Stated goal: Pick out every line of the listing below that contains the word "agent", and copy each one.

== Given data

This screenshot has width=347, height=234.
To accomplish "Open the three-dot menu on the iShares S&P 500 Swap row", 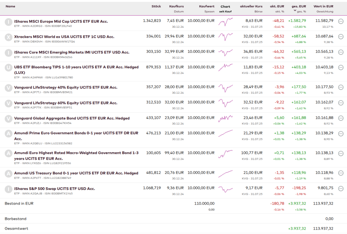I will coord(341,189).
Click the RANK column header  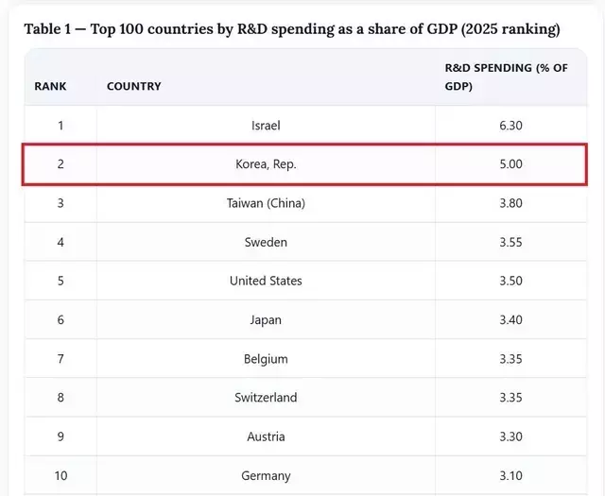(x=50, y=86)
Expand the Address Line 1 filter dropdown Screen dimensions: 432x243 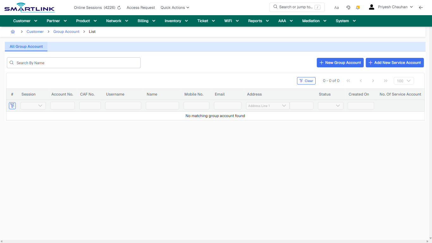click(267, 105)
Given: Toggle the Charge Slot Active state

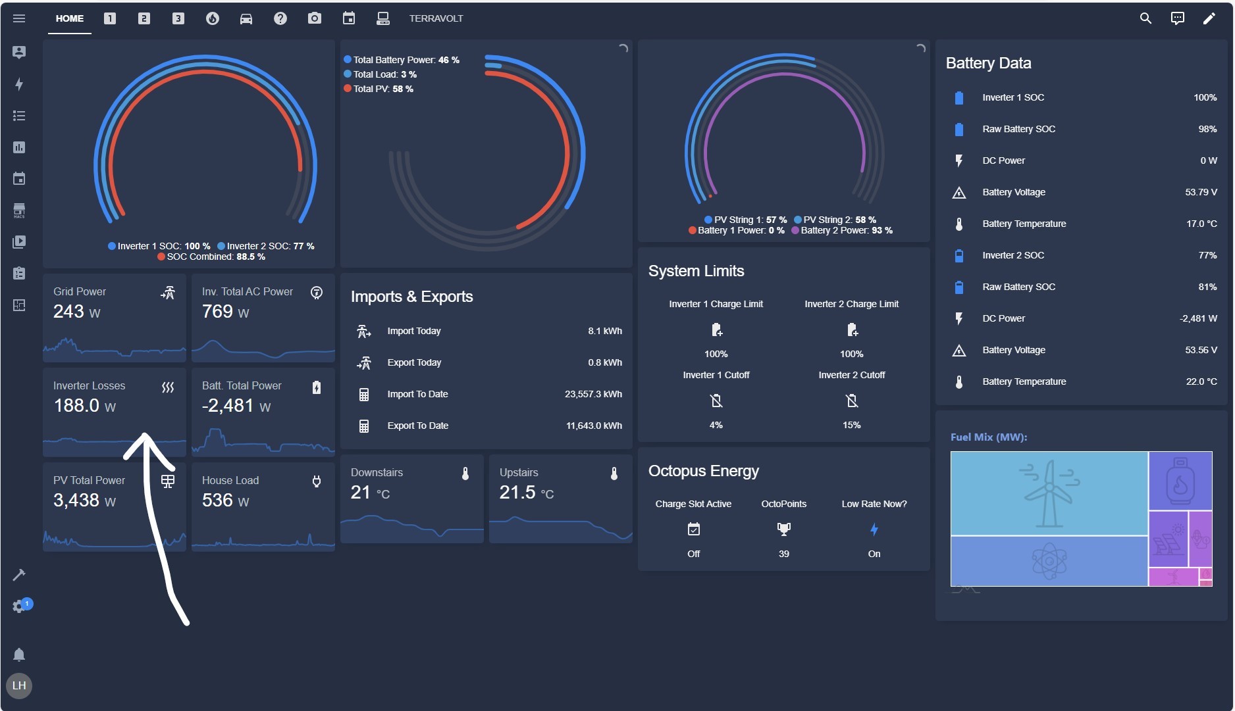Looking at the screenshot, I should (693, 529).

====
== Given data

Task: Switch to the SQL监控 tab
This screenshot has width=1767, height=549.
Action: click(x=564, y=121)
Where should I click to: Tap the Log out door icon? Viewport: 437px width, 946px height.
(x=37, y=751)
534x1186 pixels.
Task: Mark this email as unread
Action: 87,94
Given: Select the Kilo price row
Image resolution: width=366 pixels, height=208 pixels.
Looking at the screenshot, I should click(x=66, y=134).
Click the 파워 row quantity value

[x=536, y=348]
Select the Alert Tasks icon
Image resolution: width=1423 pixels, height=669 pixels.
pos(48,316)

====
== Given data

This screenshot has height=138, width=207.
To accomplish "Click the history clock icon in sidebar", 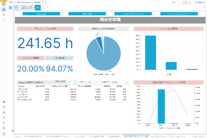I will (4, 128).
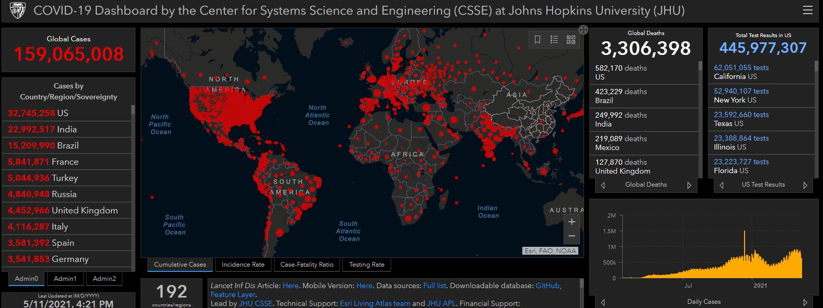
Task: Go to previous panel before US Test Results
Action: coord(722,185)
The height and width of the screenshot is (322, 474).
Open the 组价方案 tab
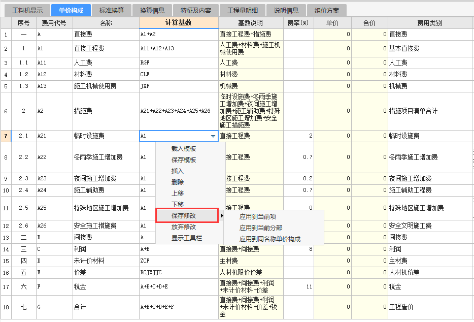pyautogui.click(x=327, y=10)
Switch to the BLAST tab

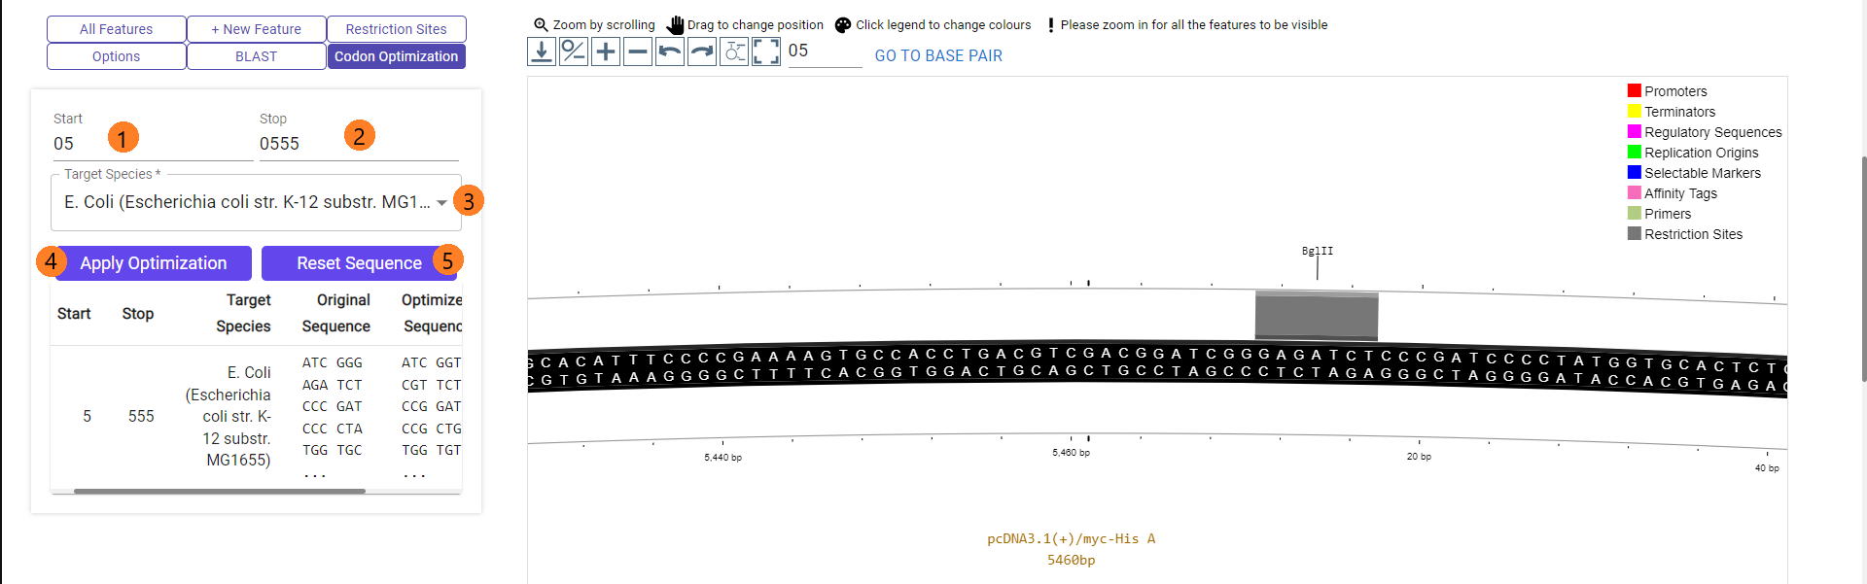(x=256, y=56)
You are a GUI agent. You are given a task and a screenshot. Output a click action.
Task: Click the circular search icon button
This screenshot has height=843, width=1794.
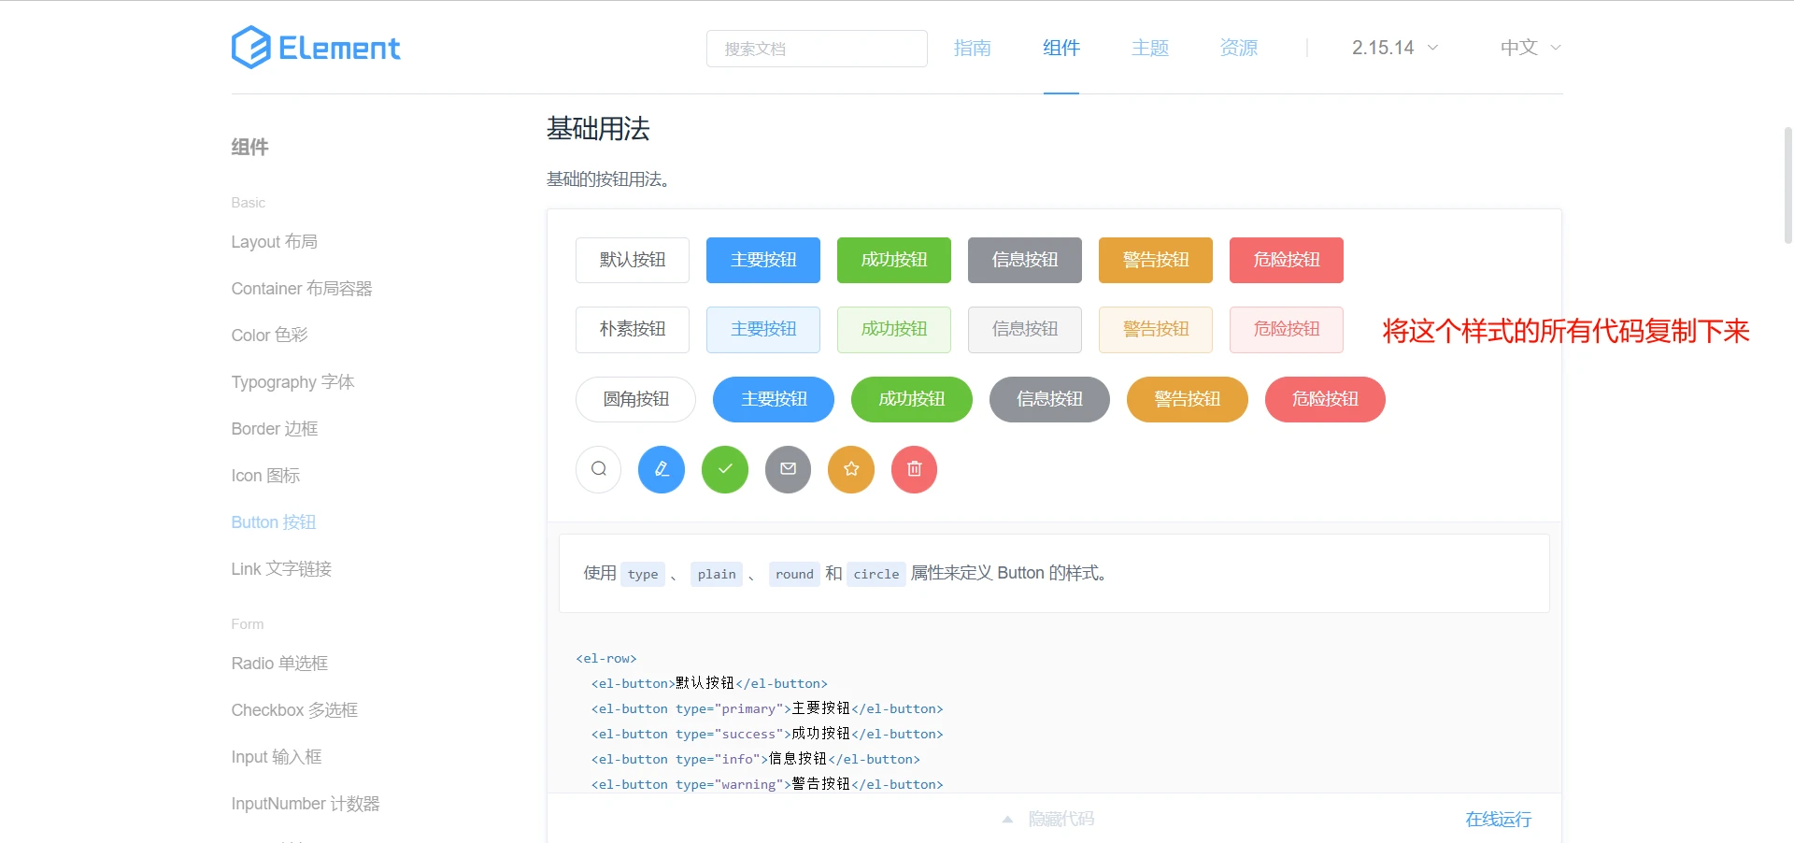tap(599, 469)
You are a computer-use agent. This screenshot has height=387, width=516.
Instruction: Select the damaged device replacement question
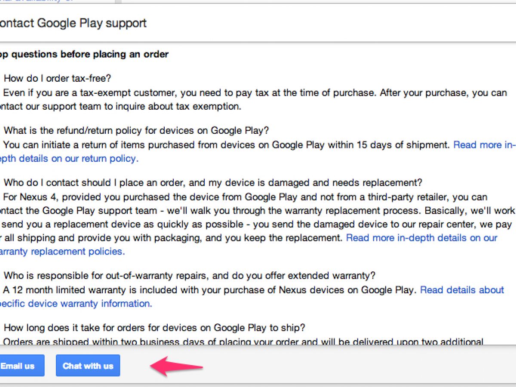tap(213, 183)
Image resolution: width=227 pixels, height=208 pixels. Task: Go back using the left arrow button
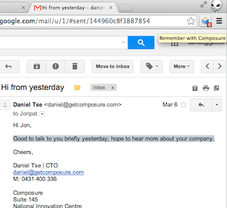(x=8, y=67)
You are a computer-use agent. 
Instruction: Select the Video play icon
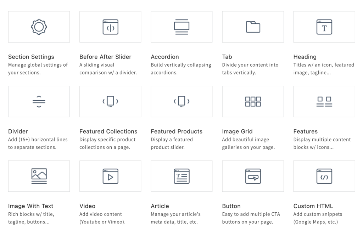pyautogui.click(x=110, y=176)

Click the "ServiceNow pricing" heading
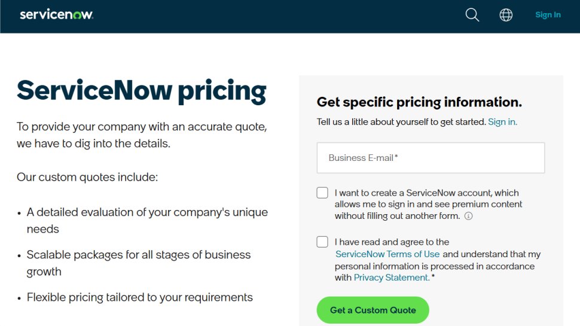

====

Exercise response:
You are a GUI agent. You are given a task and a screenshot. Output a click action.
You are a computer-use agent. This screenshot has height=387, width=516.
You are a computer-use agent. 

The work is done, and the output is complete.